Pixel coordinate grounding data
================
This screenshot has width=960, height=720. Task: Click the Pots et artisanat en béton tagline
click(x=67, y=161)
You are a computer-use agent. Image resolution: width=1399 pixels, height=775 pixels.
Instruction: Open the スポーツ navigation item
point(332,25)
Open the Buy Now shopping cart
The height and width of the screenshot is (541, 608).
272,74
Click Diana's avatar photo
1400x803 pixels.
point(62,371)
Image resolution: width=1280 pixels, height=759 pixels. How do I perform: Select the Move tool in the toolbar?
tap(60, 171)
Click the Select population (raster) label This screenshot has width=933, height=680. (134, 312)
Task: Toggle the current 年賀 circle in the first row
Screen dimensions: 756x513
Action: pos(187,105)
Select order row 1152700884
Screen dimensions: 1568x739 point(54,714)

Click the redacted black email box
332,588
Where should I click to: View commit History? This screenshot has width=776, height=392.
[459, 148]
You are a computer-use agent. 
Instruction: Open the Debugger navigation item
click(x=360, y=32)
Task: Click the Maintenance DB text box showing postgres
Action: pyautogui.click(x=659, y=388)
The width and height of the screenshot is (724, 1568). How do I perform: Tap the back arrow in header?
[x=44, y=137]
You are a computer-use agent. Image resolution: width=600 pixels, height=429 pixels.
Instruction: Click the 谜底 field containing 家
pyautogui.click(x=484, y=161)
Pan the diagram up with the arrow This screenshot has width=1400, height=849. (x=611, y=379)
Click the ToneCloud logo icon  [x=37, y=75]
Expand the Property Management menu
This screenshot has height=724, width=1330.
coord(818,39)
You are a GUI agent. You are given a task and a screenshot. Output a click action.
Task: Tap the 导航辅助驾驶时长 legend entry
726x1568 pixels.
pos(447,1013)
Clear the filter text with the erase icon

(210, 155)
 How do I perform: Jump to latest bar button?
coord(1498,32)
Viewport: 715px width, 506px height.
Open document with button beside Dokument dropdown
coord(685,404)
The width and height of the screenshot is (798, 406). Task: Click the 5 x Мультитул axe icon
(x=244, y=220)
================
# Your goal:
For the string "computer", go through the entries above and copy each line where it occurs.

# Problem solution:
You are a computer-use agent. Image resolution: width=1399 pixels, height=775 pixels.
You are a computer-use agent. 
You are a computer-use agent. Image resolution: width=600 pixels, height=429 pixels.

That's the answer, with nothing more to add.